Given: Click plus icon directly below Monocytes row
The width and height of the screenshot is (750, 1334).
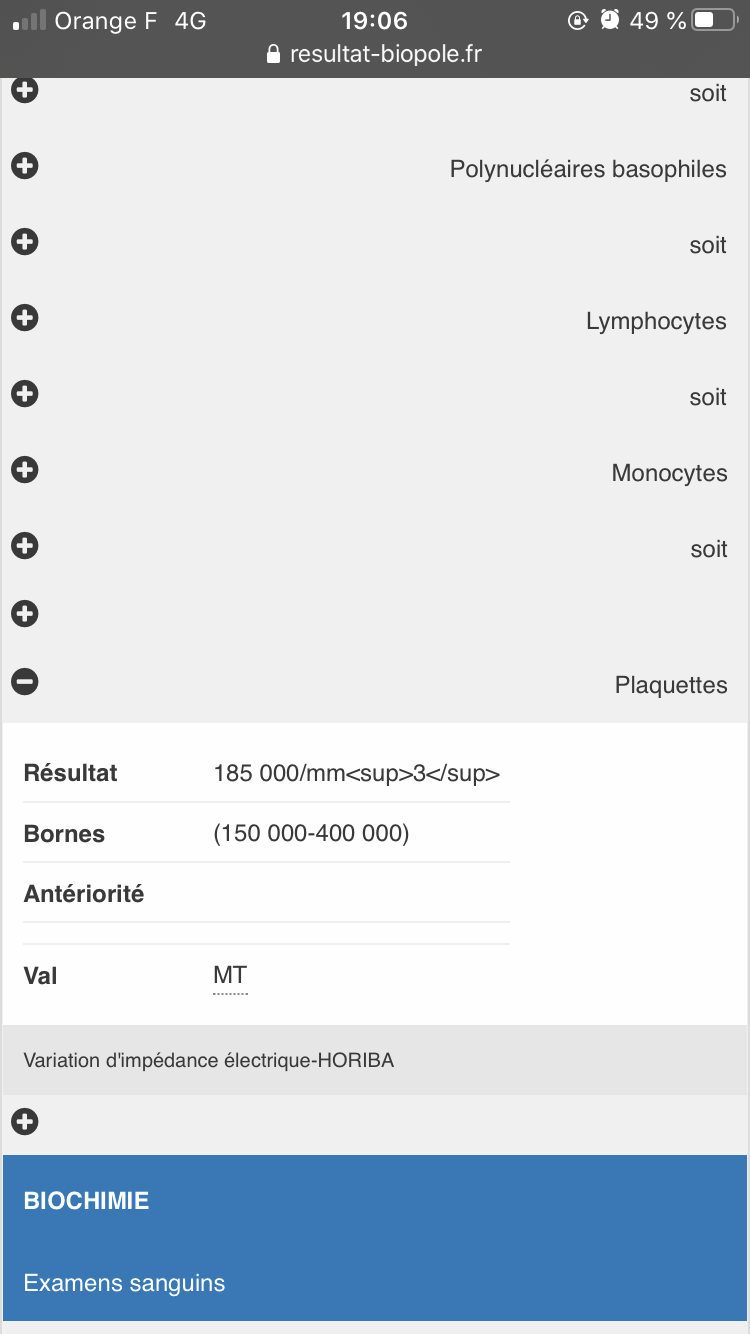Looking at the screenshot, I should tap(25, 546).
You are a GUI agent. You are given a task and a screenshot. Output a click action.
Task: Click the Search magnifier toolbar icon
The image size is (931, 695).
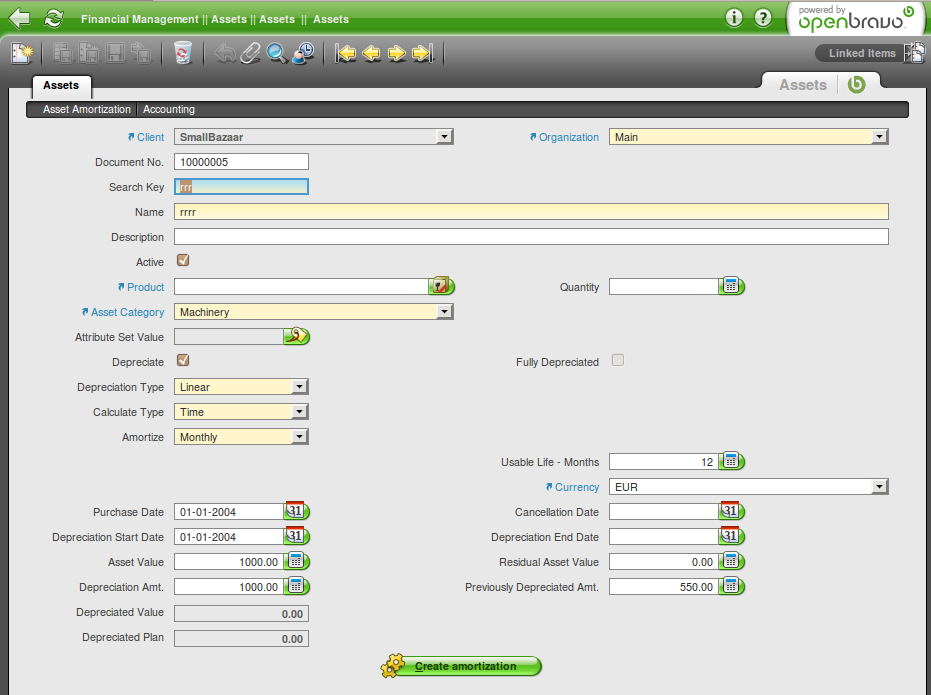pos(277,53)
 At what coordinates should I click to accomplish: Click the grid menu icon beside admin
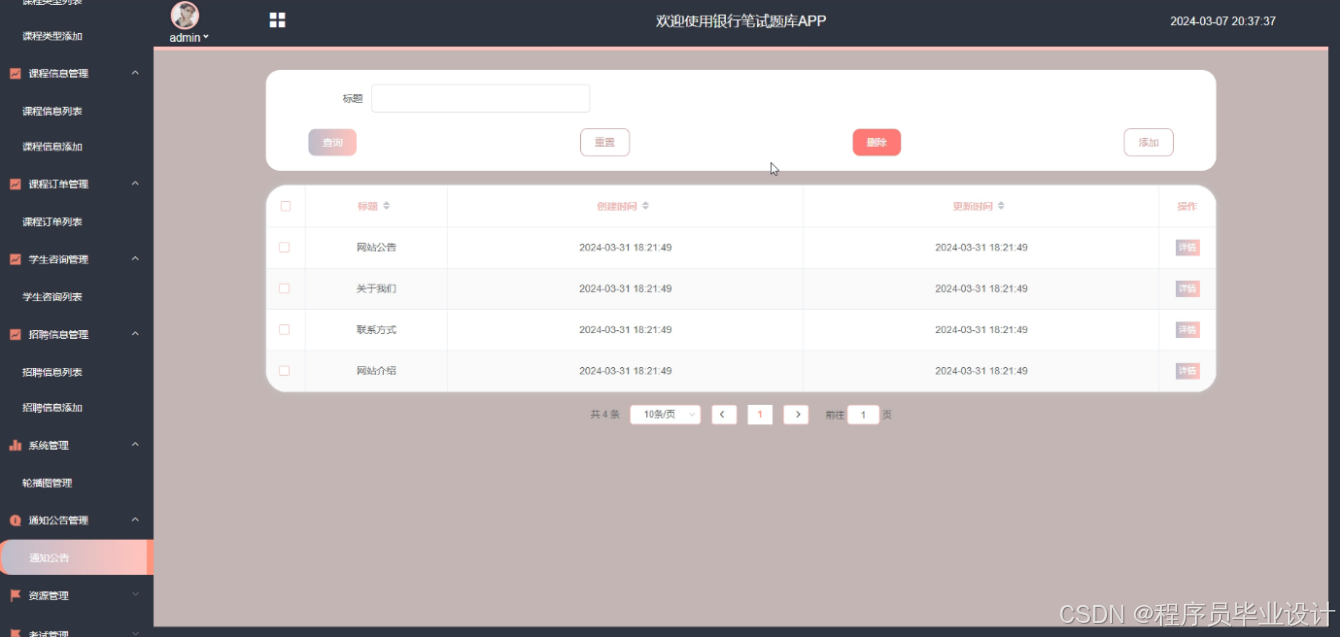tap(277, 20)
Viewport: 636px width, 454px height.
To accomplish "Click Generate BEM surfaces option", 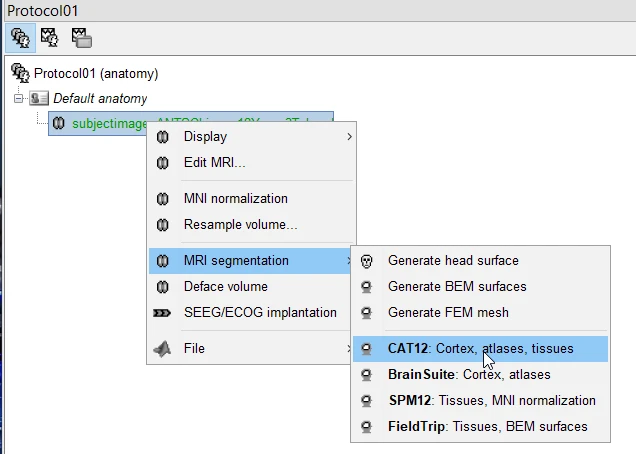I will [457, 286].
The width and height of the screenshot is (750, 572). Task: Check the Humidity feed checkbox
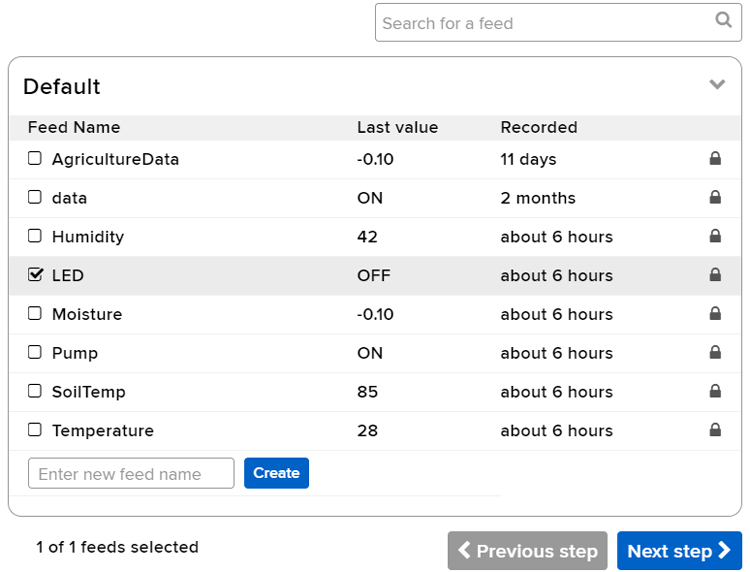[35, 237]
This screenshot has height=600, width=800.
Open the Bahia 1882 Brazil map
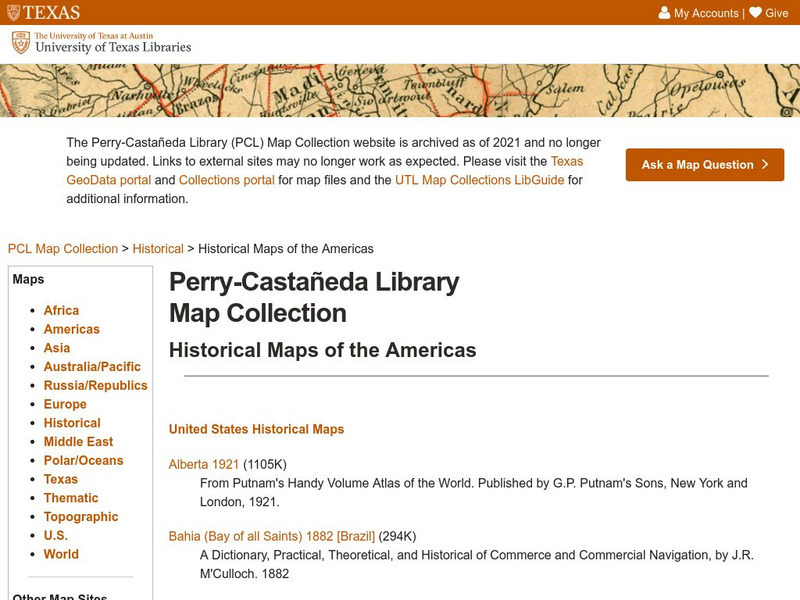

- Your goal
What you need to copy is the run of lines from the one holding "The width and height of the screenshot is (750, 572)." through the end of the data, exactly and only, both ends included, pictures omitted.

- Answer area
The width and height of the screenshot is (750, 572). Task: Check the Humidity feed checkbox
[35, 237]
This screenshot has height=600, width=800.
Open the Bahia 1882 Brazil map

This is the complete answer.